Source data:
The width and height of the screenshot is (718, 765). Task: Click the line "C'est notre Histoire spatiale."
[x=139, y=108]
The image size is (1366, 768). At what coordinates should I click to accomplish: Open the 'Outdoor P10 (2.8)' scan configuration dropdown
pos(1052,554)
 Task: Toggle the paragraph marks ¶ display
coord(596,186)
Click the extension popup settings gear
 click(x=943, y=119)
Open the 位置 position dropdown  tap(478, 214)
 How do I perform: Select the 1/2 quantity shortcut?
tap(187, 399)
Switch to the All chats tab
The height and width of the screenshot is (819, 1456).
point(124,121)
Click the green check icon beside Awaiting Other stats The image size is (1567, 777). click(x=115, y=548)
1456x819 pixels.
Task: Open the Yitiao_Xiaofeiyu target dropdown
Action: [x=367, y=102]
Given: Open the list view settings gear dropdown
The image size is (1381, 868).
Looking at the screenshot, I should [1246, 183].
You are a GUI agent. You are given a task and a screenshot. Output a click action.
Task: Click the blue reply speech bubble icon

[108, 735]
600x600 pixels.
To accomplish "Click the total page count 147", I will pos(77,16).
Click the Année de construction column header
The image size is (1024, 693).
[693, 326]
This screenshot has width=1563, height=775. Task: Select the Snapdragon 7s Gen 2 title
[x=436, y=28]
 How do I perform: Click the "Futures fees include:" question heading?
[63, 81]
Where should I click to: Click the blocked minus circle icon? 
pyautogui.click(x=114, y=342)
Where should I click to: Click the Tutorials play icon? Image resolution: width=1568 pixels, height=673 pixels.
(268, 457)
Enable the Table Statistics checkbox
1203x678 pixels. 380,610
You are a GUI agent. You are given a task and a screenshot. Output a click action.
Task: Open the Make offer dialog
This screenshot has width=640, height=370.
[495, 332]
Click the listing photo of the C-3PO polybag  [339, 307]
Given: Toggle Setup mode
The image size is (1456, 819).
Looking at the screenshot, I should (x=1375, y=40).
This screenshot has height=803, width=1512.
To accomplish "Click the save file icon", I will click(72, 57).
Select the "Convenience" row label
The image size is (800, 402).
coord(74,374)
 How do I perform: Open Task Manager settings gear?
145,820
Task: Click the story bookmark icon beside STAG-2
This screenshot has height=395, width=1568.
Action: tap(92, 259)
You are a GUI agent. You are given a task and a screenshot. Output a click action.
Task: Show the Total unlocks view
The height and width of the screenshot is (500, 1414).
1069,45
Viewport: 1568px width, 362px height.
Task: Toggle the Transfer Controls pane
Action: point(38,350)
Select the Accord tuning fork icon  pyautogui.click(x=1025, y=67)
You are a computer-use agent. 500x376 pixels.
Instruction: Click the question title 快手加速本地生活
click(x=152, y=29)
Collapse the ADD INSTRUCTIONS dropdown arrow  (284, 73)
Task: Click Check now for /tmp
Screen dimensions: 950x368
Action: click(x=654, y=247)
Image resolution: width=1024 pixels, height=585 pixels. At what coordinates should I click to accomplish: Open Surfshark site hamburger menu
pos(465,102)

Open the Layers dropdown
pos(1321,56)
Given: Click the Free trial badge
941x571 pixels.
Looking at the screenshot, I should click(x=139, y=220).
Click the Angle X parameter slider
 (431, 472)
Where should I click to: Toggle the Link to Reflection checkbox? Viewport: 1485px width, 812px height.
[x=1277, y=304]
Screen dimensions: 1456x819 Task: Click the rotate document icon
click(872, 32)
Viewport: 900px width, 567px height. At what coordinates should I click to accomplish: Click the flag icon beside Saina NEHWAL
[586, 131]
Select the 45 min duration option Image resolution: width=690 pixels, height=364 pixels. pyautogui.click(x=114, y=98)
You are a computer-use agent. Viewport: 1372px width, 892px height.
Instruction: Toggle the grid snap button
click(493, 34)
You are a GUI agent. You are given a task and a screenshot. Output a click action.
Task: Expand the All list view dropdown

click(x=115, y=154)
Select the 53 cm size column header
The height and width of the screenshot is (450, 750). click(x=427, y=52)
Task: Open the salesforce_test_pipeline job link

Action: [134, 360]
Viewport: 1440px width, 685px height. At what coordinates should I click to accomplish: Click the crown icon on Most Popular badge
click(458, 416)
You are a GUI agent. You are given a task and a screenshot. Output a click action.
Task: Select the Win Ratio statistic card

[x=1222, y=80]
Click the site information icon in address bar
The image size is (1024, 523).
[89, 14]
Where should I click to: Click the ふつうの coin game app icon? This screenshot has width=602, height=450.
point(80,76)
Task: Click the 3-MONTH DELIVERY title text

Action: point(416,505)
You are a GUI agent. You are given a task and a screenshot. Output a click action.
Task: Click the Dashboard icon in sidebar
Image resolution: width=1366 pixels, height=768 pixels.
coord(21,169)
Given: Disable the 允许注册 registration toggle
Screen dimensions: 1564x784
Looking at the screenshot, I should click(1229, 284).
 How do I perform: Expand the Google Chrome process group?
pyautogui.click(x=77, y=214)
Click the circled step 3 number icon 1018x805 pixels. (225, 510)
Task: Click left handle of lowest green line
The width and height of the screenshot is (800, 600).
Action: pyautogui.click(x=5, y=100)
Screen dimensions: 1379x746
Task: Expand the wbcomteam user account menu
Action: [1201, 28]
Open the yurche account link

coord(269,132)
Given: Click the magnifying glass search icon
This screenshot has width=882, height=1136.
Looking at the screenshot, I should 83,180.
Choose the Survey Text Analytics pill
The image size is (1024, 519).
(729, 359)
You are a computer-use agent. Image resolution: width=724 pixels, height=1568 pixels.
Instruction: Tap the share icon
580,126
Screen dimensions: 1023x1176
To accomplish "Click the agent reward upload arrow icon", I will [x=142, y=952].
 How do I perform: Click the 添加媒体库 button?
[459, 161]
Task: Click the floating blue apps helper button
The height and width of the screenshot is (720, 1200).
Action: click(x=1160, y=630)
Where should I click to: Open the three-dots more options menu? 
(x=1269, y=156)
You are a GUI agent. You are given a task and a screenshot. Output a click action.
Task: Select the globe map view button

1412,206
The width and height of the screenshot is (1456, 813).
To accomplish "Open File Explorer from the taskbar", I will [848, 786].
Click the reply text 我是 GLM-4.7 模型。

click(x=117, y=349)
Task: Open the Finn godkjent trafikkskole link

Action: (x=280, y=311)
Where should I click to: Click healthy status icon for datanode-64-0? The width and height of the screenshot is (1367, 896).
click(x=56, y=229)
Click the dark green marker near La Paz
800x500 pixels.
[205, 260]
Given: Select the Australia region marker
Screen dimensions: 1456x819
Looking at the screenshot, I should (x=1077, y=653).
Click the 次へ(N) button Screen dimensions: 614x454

### Task requirements
Rewrite all of the records above, swapping every "GUI agent" for "screen assistant" and leaving everything else unchanged.

### Answer to the task
The width and height of the screenshot is (718, 765). Task: Click the line "C'est notre Histoire spatiale."
[x=139, y=108]
The image size is (1366, 768). At what coordinates should I click to accomplish: Open the 'Outdoor P10 (2.8)' scan configuration dropdown
pos(1052,554)
 Task: Toggle the paragraph marks ¶ display
coord(596,186)
Click the extension popup settings gear
 click(x=943, y=119)
Open the 位置 position dropdown  tap(478, 214)
 How do I perform: Select the 1/2 quantity shortcut?
tap(187, 399)
Switch to the All chats tab
The height and width of the screenshot is (819, 1456).
point(124,121)
Click the green check icon beside Awaiting Other stats The image size is (1567, 777). click(x=115, y=548)
1456x819 pixels.
Task: Open the Yitiao_Xiaofeiyu target dropdown
Action: [x=367, y=102]
Given: Open the list view settings gear dropdown
The image size is (1381, 868).
Looking at the screenshot, I should [1246, 183].
You are a screen assistant. You are given a task and a screenshot. Output a click action.
Task: Click the blue reply speech bubble icon

[108, 735]
600x600 pixels.
To accomplish "Click the total page count 147", I will pos(77,16).
Click the Année de construction column header
The image size is (1024, 693).
[693, 326]
This screenshot has width=1563, height=775. Task: Select the Snapdragon 7s Gen 2 title
[x=436, y=28]
 How do I perform: Click the "Futures fees include:" question heading?
[63, 81]
Where should I click to: Click the blocked minus circle icon? 
pyautogui.click(x=114, y=342)
Where should I click to: Click the Tutorials play icon? Image resolution: width=1568 pixels, height=673 pixels.
(268, 457)
Enable the Table Statistics checkbox
1203x678 pixels. 380,610
You are a screen assistant. You are given a task and a screenshot. Output a click action.
Task: Open the Make offer dialog
This screenshot has width=640, height=370.
[495, 332]
Click the listing photo of the C-3PO polybag  [339, 307]
Given: Toggle Setup mode
The image size is (1456, 819).
Looking at the screenshot, I should (x=1375, y=40).
This screenshot has height=803, width=1512.
To accomplish "Click the save file icon", I will click(72, 57).
Select the "Convenience" row label
The image size is (800, 402).
coord(74,374)
 How do I perform: Open Task Manager settings gear?
145,820
Task: Click the story bookmark icon beside STAG-2
This screenshot has height=395, width=1568.
Action: tap(92, 259)
You are a screen assistant. You are given a task and a screenshot. Output a click action.
Task: Show the Total unlocks view
The height and width of the screenshot is (500, 1414).
1069,45
Viewport: 1568px width, 362px height.
Task: Toggle the Transfer Controls pane
Action: point(38,350)
Select the Accord tuning fork icon  pyautogui.click(x=1025, y=67)
You are a computer-use agent. 500x376 pixels.
Instruction: Click the question title 快手加速本地生活
click(x=152, y=29)
Collapse the ADD INSTRUCTIONS dropdown arrow  (284, 73)
Task: Click Check now for /tmp
Screen dimensions: 950x368
Action: click(x=654, y=247)
Image resolution: width=1024 pixels, height=585 pixels. At what coordinates should I click to accomplish: Open Surfshark site hamburger menu
pos(465,102)

Open the Layers dropdown
pos(1321,56)
Given: Click the Free trial badge
941x571 pixels.
Looking at the screenshot, I should click(x=139, y=220).
Click the Angle X parameter slider
 (431, 472)
Where should I click to: Toggle the Link to Reflection checkbox? Viewport: 1485px width, 812px height.
[x=1277, y=304]
Screen dimensions: 1456x819 Task: Click the rotate document icon
click(872, 32)
Viewport: 900px width, 567px height. At what coordinates should I click to accomplish: Click the flag icon beside Saina NEHWAL
[586, 131]
Select the 45 min duration option Image resolution: width=690 pixels, height=364 pixels. pyautogui.click(x=114, y=98)
You are a computer-use agent. Viewport: 1372px width, 892px height.
Instruction: Toggle the grid snap button
click(493, 34)
You are a screen assistant. You are given a task and a screenshot. Output a click action.
Task: Expand the All list view dropdown

click(x=115, y=154)
Select the 53 cm size column header
The height and width of the screenshot is (450, 750). click(x=427, y=52)
Task: Open the salesforce_test_pipeline job link

Action: [134, 360]
Viewport: 1440px width, 685px height. At what coordinates should I click to accomplish: Click the crown icon on Most Popular badge
click(458, 416)
You are a screen assistant. You are given a task and a screenshot. Output a click action.
Task: Select the Win Ratio statistic card

[x=1222, y=80]
Click the site information icon in address bar
The image size is (1024, 523).
[89, 14]
Where should I click to: Click the ふつうの coin game app icon? This screenshot has width=602, height=450.
point(80,76)
Task: Click the 3-MONTH DELIVERY title text

Action: point(416,505)
You are a screen assistant. You are given a task and a screenshot. Output a click action.
Task: Click the Dashboard icon in sidebar
Image resolution: width=1366 pixels, height=768 pixels.
coord(21,169)
Given: Disable the 允许注册 registration toggle
Screen dimensions: 1564x784
Looking at the screenshot, I should click(1229, 284).
 How do I perform: Expand the Google Chrome process group?
pyautogui.click(x=77, y=214)
Click the circled step 3 number icon 1018x805 pixels. (225, 510)
Task: Click left handle of lowest green line
The width and height of the screenshot is (800, 600).
Action: pyautogui.click(x=5, y=100)
Screen dimensions: 1379x746
Task: Expand the wbcomteam user account menu
Action: [1201, 28]
Open the yurche account link

coord(269,132)
Given: Click the magnifying glass search icon
This screenshot has width=882, height=1136.
Looking at the screenshot, I should 83,180.
Choose the Survey Text Analytics pill
The image size is (1024, 519).
(729, 359)
You are a computer-use agent. Image resolution: width=724 pixels, height=1568 pixels.
Instruction: Tap the share icon
580,126
Screen dimensions: 1023x1176
To accomplish "Click the agent reward upload arrow icon", I will [x=142, y=952].
 How do I perform: Click the 添加媒体库 button?
[459, 161]
Task: Click the floating blue apps helper button
The height and width of the screenshot is (720, 1200).
Action: click(x=1160, y=630)
Where should I click to: Open the three-dots more options menu? 
(x=1269, y=156)
You are a screen assistant. You are given a task and a screenshot. Output a click action.
Task: Select the globe map view button

1412,206
The width and height of the screenshot is (1456, 813).
To accomplish "Open File Explorer from the taskbar", I will [848, 786].
Click the reply text 我是 GLM-4.7 模型。

click(x=117, y=349)
Task: Open the Finn godkjent trafikkskole link

Action: (x=280, y=311)
Where should I click to: Click healthy status icon for datanode-64-0? The width and height of the screenshot is (1367, 896).
click(x=56, y=229)
Click the dark green marker near La Paz
800x500 pixels.
[205, 260]
Given: Select the Australia region marker
Screen dimensions: 1456x819
Looking at the screenshot, I should (x=1077, y=653).
Click the 次へ(N) button Screen dimensions: 614x454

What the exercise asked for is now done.